A young couple rent the flat but the lady is too afraid to go and see if they're home. She wants to call the police instead. I ask her to hang on until I've spoken to the tenants. Unfortunately they're not answering their mobiles so I have little choice but to schlep over there to take care of things myself.
The timing is bad. I'm supposed to be working and I'm due at my son's school in a little over an hour to see him play Hamlet, but I tell myself that work can wait as this is an emergency. Of course my son will never forgive me - I've told him once too often that "mummy was dealing with important stuff " - but, oh well, I'll just have to foot the bill for his therapy.
When I get to the flat my heart sinks at the sight of shards of terracotta, clods of soil and tubers of begonias strewn across the grass immediately below the living room window. It does indeed look like a break-in.
My hand is shaking as I put the key into the lock and let myself in. I've never been burgled before but I have heard horror stories from friends who have, so I'm expecting to see smashed furniture, drawers tipped over, bins emptied onto beds, food smeared across walls... and worse.
The flat is tidy. Nothing appears to have been disturbed and it doesn't look as if anything has been taken. The plasma TV is still there, there's a Bose iPod player on the sideboard next to a pile of loose change and the wardrobes are still stuffed with clothes, shoes and handbags.
"What about passports and jewellery?" asks the lady from upstairs, who has appeared. "That's what they will have been looking for." She might be right (and I suspect she's enjoying this a little) so I call the tenants again. Finally one of them picks up.
Anxious not to cause undue alarm I tell her that it looks as if someone might have broken into the flat, but quickly reassure her that nothing seems to have been taken. "No, it won't have," she says nonchalantly. "We haven't been burgled."

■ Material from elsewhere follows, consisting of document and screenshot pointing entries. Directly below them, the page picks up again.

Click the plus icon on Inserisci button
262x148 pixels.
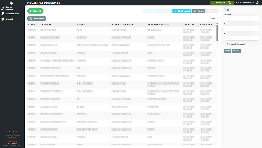click(x=31, y=11)
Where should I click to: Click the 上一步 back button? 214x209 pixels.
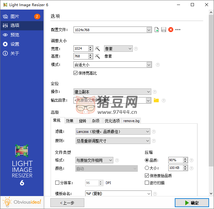(x=67, y=203)
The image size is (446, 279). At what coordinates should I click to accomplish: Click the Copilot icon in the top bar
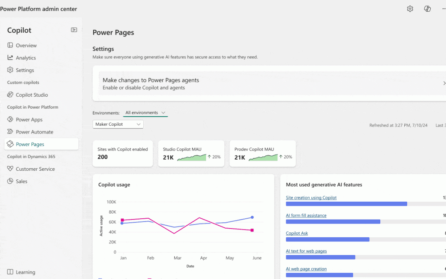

She explains that her boyfriend locked himself out the day before so borrowed ladders from the basement flat to let himself in through the living room window. I'm relieved but there are two things wrong here. Why was the window left open in the first place? And why didn't her boyfriend clear up the mess he'd made? I suggest to the tenant she might want to lock the window in future, after all, this area has one of the highest burglary rates in the country. "Then how will my boyfriend get in when he leaves his keys behind?" she asks, somewhat testily. She then tells me not to disturb her at work again and hangs up.
I clear up the mess and race to my son's school, arriving in the hall only a few minutes late. The play has started but my son spots me and I get a big grin. So that's therapy averted for a few more years then.